Probatio uses a fast backend when one is installed and falls back to the standard library otherwise. The backends are detected once at import time:

  • JSON: orjson when present, otherwise the standard library’s json.
  • YAML: YAMLRocks when present, then PyYAML’s safe loader and dumper. YAML is not a hard dependency. Install the probatio[yaml] or probatio[fast] extra to get a parser.
  • TOML: reading uses the standard library’s tomllib, always available on the supported Python versions. Writing needs tomli-w (the probatio[toml] extra), since the standard library does not write TOML.

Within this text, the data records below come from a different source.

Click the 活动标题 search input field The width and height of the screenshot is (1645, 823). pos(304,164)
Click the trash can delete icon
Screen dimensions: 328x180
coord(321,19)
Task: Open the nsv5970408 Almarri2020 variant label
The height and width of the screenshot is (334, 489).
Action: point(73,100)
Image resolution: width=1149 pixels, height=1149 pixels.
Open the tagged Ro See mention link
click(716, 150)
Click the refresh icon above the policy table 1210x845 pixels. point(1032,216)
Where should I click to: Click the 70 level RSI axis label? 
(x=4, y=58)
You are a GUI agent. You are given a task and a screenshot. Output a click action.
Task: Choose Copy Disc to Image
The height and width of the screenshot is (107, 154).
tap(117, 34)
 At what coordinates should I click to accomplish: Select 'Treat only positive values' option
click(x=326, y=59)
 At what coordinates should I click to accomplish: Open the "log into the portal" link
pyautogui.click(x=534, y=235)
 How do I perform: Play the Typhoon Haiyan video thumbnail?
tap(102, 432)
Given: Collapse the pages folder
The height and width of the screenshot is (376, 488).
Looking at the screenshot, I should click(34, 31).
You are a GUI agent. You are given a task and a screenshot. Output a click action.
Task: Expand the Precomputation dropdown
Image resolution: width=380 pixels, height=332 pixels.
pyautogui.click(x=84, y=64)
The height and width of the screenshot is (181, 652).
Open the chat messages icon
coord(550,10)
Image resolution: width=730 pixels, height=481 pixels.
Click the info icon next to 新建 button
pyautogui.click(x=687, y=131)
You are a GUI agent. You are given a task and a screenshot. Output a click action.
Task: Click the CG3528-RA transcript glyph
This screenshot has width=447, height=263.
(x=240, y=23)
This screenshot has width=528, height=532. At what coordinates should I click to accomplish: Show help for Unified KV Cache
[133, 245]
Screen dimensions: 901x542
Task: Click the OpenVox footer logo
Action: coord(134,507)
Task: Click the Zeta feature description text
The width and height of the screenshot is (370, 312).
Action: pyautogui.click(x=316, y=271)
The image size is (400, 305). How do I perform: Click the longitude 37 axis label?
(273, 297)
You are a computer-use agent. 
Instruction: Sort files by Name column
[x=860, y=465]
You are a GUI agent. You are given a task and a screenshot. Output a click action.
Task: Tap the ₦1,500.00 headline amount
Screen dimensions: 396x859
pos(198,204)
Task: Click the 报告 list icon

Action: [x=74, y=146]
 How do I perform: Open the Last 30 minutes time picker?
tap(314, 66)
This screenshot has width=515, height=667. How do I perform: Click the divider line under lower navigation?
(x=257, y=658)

On a parse error, each loader raises the backend’s own exception, not a single probatio type: orjson raises orjson.JSONDecodeError (a subclass of the standard library’s json.JSONDecodeError), the standard library raises json.JSONDecodeError, YAMLRocks and PyYAML raise their own parse errors, and load_toml raises tomllib.TOMLDecodeError. Catch ValueError to cover the JSON and TOML cases across backends; for YAML, catch the parser’s error type.

You do not select a backend. The fast one is used automatically when installed, and the result is the same value either way:

from probatio import dump, load_json
text = dump({"port": 8080}, "json")
load_json(text) # {'port': 8080}

Every loader and dumper takes an optional options mapping that is forwarded to the active backend. Without it, the backend stays invisible (consistent output either way). With it, you tune the backend directly, so the call becomes specific to whichever backend is installed.

The clearest case is the YAML spec version. YAMLRocks parses YAML 1.2 by default, where yes is a plain string; switch it to 1.1 and yes becomes a boolean:

import yamlrocks
from probatio import load_yaml
load_yaml("flag: yes")["flag"] # 'yes'
load_yaml("flag: yes", options={"option": yamlrocks.OPT_YAML_1_1})["flag"] # True

The same options reaches dump_* (for example orjson.OPT_INDENT_2 to pretty-print JSON) and the other formats (parse_float for TOML, sort_keys for PyYAML). Since options are backend-specific, passing them couples the call to the backend you have, which is the trade for the extra control.

Passing the same options on every call gets old. Two layers sit beneath a call’s own options. A process-wide default, set once (at your application’s entry point), applies to every later call for that format:

import yamlrocks
from probatio import load_yaml, set_default_options, clear_default_options
set_default_options("yaml", load={"option": yamlrocks.OPT_YAML_1_1})
load_yaml("flag: yes")["flag"] # True
clear_default_options() # reset (so the rest of this page is unaffected)

A scoped override applies only inside a with block and never leaks to other code (it is async- and thread-safe), so reusable libraries should prefer it over mutating the global:

import yamlrocks
from probatio import load_yaml, default_options
with default_options("yaml", load={"option": yamlrocks.OPT_YAML_1_1}):
inside = load_yaml("flag: yes")["flag"]
inside # True

A call’s own options win over a scoped default, which wins over the process-wide one. Set the global only where you own the whole process (an application, not a library that others import).

When a config fails validation, the useful question is where in the file. load_yaml_with_locations answers it: it returns (data, locator), where the locator maps a validation error’s path back to the source position. Hand the locator to humanize_error and each failure gains the place it points at.

from probatio import Schema, Required, Range, MultipleInvalid, load_yaml_with_locations
from probatio.humanize import humanize_error
data, locator = load_yaml_with_locations("server:\n port: 70000\n")
schema = Schema({Required("server"): {Required("port"): Range(min=1, max=65535)}})
try:
schema(data)
except MultipleInvalid as err:
print(humanize_error(data, err, locator=locator))
# value must be at most 65535 for dictionary value @ data['server']['port']. Got 70000 (at 2:9)

The locator returns a Location (with line, column, and file) that programs can read directly, or that renders as file:line:column. It points at the exact value, scalar leaves included. A Path source fills in the file, following nested !include layers to the source that holds the value. A path that is not in the document yields None.